## Text block
++++
From 4442d1c20a5cf2dc2c5ced4574fb4aabe86b5097 Mon Sep 17 00:00:00 2001
From: "J.T. Baker" <james.baker@vanderbilt.edu>
Date: Wed, 21 Jan 2026 15:41:40 -0600
Subject: [PATCH] added a safety check to make sure the vcf file isn't empty

---
 scripts/extract_tracts.py | 146 ++++++++++++++++++++++++++------------
 1 file changed, 101 insertions(+), 45 deletions(-)

diff --git a/scripts/extract_tracts.py b/scripts/extract_tracts.py
index d7327e6..6487acc 100755
--- a/scripts/extract_tracts.py
+++ b/scripts/extract_tracts.py
@@ -45,38 +45,51 @@
     --compress-output    Compress output dosage, hapcount, and VCF files (default: False).
 """
 
+
 def parse_vcf_filepath(vcf_file_path):
 
     if not os.path.exists(vcf_file_path):
         raise FileNotFoundError(f"File not found: {vcf_file_path}")
 
+    if os.path.getsize(vcf_file_path) == 0:
+        err_msg = f"The provided vcf file, {vcf_file_path}, was empty"
+        logger.critical(err_msg)
+        raise ValueError(err_msg)
+
     zipped = False
     path, filename = os.path.split(vcf_file_path)
++++
## Data section

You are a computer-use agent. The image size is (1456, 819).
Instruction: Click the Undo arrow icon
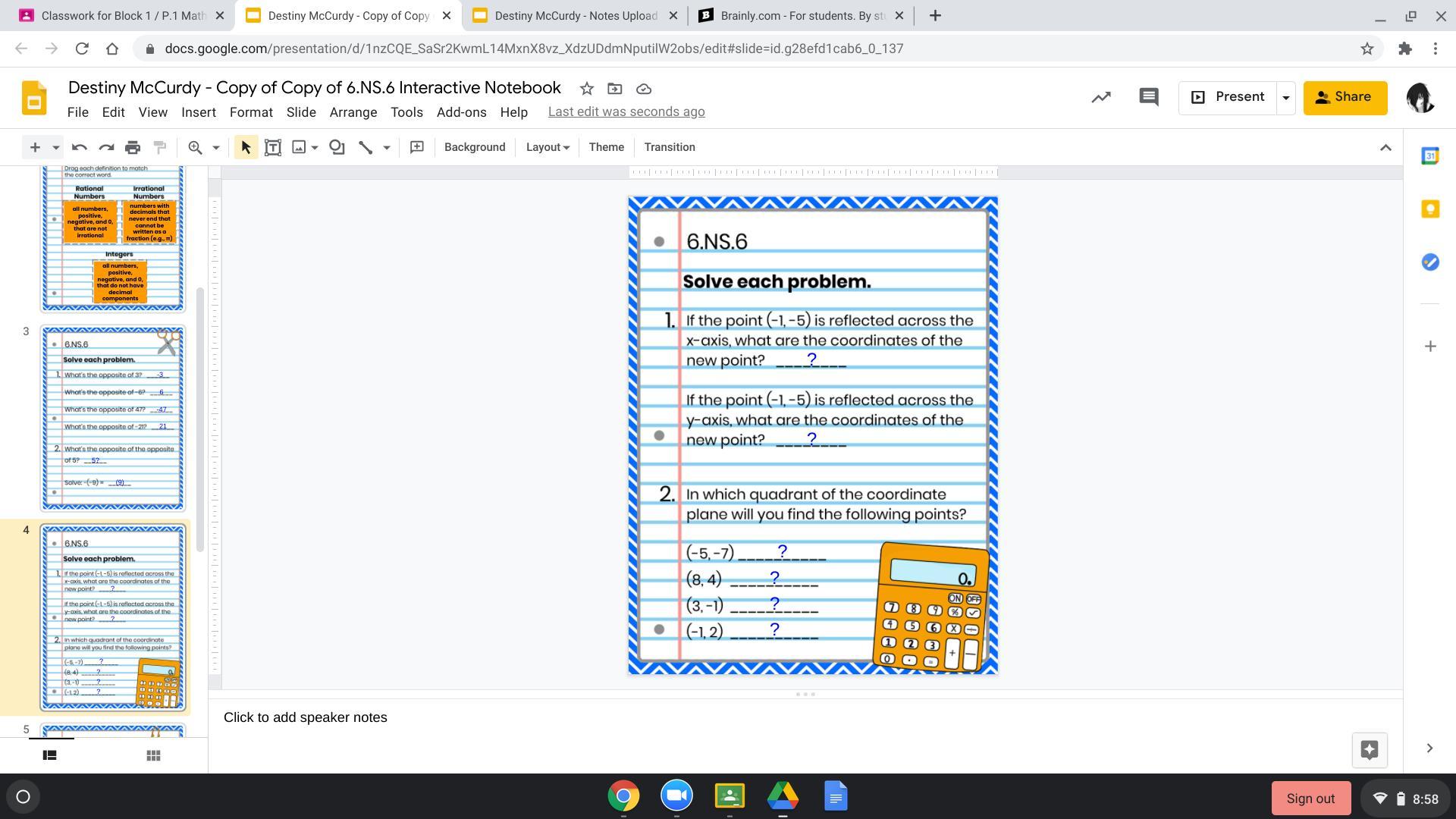pyautogui.click(x=79, y=147)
++++
From the patch above, return the portion starting with "diff --git a/scripts/extract_tracts.py" and going on through "files (default: False).", copied character for character.

## The reply
diff --git a/scripts/extract_tracts.py b/scripts/extract_tracts.py
index d7327e6..6487acc 100755
--- a/scripts/extract_tracts.py
+++ b/scripts/extract_tracts.py
@@ -45,38 +45,51 @@
     --compress-output    Compress output dosage, hapcount, and VCF files (default: False).